Aim: Copy the lines below verbatim, beginning at the line that contains "Given: Click the empty" and stopping after the line that contains "point(698,724)".
## start Supplied records
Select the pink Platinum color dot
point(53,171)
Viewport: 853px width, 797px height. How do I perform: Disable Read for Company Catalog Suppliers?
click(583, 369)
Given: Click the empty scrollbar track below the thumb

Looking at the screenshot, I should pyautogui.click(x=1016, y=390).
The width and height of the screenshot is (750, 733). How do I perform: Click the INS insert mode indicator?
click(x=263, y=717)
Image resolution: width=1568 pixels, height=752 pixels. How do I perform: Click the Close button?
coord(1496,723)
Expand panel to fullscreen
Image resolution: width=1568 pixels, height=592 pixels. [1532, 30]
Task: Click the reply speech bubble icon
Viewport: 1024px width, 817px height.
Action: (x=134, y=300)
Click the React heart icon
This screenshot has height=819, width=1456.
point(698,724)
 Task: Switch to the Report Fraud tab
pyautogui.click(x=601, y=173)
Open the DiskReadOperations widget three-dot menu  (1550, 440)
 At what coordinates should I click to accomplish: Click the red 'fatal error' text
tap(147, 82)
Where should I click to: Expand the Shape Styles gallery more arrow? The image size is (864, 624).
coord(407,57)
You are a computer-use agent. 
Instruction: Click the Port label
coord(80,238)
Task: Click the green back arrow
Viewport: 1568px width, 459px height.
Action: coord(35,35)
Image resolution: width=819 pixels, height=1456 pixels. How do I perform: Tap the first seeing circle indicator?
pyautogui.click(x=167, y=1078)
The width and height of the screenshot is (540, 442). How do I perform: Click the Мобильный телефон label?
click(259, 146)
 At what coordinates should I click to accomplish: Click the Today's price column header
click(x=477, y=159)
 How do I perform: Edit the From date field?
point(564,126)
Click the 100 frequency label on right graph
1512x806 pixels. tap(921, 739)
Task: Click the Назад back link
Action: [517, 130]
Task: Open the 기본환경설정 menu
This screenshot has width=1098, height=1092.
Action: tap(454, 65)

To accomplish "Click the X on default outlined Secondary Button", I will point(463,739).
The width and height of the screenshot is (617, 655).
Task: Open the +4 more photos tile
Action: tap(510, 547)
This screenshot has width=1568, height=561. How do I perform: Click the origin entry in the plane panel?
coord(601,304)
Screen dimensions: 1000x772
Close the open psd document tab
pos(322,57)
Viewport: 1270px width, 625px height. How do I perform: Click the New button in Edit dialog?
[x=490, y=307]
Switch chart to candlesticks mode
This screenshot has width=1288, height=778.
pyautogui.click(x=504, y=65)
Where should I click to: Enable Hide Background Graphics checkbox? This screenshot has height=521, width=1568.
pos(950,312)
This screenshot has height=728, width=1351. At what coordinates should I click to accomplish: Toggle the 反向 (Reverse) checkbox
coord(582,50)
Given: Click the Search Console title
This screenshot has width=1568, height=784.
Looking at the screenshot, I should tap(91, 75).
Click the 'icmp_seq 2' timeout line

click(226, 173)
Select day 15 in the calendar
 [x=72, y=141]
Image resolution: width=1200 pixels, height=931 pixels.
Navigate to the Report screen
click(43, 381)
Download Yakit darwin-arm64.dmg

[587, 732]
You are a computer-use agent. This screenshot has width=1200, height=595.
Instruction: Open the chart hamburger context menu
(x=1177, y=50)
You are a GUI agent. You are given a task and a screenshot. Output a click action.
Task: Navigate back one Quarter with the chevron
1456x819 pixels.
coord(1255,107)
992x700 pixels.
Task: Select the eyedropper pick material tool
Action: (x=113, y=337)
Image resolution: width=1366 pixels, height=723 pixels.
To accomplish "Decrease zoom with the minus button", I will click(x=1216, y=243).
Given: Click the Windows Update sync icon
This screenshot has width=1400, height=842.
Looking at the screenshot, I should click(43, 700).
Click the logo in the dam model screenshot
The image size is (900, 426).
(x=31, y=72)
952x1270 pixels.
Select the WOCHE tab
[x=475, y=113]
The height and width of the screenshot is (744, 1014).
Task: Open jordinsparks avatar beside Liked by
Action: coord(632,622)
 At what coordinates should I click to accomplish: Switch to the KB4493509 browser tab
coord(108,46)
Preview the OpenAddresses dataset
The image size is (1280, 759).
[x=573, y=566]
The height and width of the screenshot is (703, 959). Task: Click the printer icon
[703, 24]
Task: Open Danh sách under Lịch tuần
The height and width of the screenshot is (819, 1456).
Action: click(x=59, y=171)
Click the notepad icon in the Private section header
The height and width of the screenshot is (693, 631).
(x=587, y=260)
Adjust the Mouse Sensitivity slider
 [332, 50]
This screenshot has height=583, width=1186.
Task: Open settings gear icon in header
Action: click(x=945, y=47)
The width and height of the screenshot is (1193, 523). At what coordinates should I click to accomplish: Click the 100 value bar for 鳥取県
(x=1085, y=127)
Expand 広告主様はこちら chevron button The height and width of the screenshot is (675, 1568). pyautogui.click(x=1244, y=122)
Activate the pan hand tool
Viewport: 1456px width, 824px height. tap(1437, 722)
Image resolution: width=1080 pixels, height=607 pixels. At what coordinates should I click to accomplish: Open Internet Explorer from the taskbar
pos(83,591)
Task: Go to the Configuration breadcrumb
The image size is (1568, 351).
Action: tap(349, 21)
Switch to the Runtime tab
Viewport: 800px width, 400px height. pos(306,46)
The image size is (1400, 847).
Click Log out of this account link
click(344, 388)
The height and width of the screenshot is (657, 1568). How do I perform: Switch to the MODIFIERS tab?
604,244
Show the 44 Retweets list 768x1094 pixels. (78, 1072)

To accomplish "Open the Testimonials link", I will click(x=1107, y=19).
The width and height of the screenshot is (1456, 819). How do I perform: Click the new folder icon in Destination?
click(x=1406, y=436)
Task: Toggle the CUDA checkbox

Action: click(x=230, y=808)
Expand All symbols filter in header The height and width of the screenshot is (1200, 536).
## end Supplied records
Written response:
Given: Click the empty scrollbar track below the thumb

Looking at the screenshot, I should pyautogui.click(x=1016, y=390).
The width and height of the screenshot is (750, 733). How do I perform: Click the INS insert mode indicator?
click(x=263, y=717)
Image resolution: width=1568 pixels, height=752 pixels. How do I perform: Click the Close button?
coord(1496,723)
Expand panel to fullscreen
Image resolution: width=1568 pixels, height=592 pixels. [1532, 30]
Task: Click the reply speech bubble icon
Viewport: 1024px width, 817px height.
Action: (x=134, y=300)
Click the React heart icon
This screenshot has height=819, width=1456.
point(698,724)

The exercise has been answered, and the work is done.